▶ Belge Alıntısı

════════════════

Kurak Günler ve mesleki anılar

Sıra dışı yapıtlar kendine özgü bir duygu yoğunluğu veriyor; bir esinleme, şimdiye değin yadırgamayıp, alıştığımız bir karanlığın aydınlanıverdiği yerde şaşırtan bir buluşma, özlenen bir kavuşma hissini yaşatıyor.

Güneşe poz veren Ayın günlük halleri gibi, bazen de aklımız ışığın saklı hallerinde unutulmuş anıların gücüne tanık oluyor.

Kurak Günler

Bazı filmler, başından itibaren soluksuz izleyeceğiniz, sonunda asla bıraktığınız yere dönemeyeceğiniz bir yolculuğa boyun eğdiriyor. Orta Anadolu ilçelerinden birinde geçen Kurak Günler’i izlerken, aklımda ne çok benzer yer, ne kadar benzer insan ve olay taşıdığıma şaşırdım. Benzerliği bırakın, gölgelerinden bile tanıyabileceğim insanlar bunlar.

Sinemada etkiyi kat be kat artıran olanakların kullanılması; mekanlar, eşyalar, incelikli çekim teknikleri anlatımı ne denli vurucu hale getirseler de insan tiplemelerindeki müthiş gerçekçilik mıh gibi oturuyor.

Son seçimlerde politik dengeleri değişmiş olsa da kasabanın sosyo-kültürel bir tarihinin olduğu hissediliyor; bir gazete binası, düzgün sayılabilecek evler, adliye, karakol, okul, hastane, Jandarma, serbest meslek birimleri ile sıradan bir güne başlayıp, bitiren bir görüntüsü var. Susuzluk en can alıcı sorun, yeraltı sularının denetimsiz kullanılması ile ekolojik dengeler altüst olmuş, kasaba sınırlarına yakın bölgelerde dahi büyük yüzey çöküntüleri sıkça gözlenir hale gelmiş.

Su kuyrukları ve zorunlu hizmet anıları

Bu çöküntülerin başında yapılan incelemelerde kasabanın ileri gelenlerinden çözüm olabilecek bir öneri duyulmaz, boyun eğilip geçiştirilen birkaç söz duyulur belki. Dağıtılan suyu uzun kuyruklarda çaresizce bekleyen, çoğunluğu kadın ve çocukların, yüzlerinde saklanmayan, her an artan öfkenin çarpıcı görüntüleri.

Filmin her epizodunda baş edemediğim zorunlu hizmet anıları, trenlerin yanı sıra koşu tutturan atlar gibi doludizgin uçuyor.

════════════════

▶ Sağlanan Bilgiler
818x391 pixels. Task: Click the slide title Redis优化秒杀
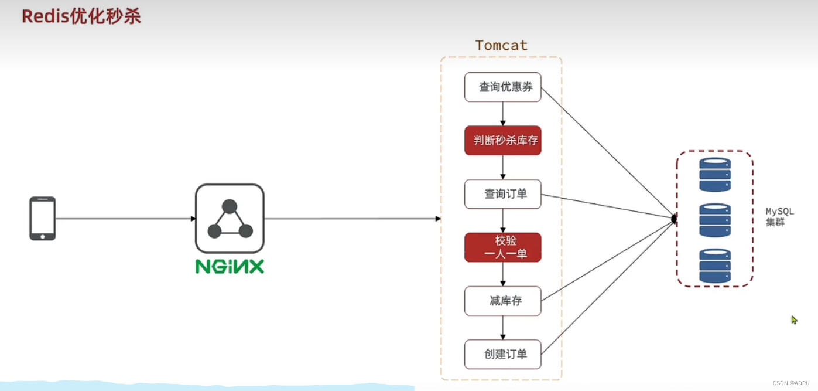(81, 16)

════════════════

▶ İstenen Çalışmalar
1. Kurak Günler yazısında "Kurak Günler ve" sözlerinden "kavuşma hissini yaşatıyor." sözlerine kadar uzanan bölümün tamamını kelimesi kelimesine aktarınız.
2. Kurak Günler yazısına göre kasabanın en can alıcı sorunu nedir?

▶ Yanıtlar Aşağıdadır
1.
Kurak Günler ve mesleki anılar

Sıra dışı yapıtlar kendine özgü bir duygu yoğunluğu veriyor; bir esinleme, şimdiye değin yadırgamayıp, alıştığımız bir karanlığın aydınlanıverdiği yerde şaşırtan bir buluşma, özlenen bir kavuşma hissini yaşatıyor.

2. Susuzluk.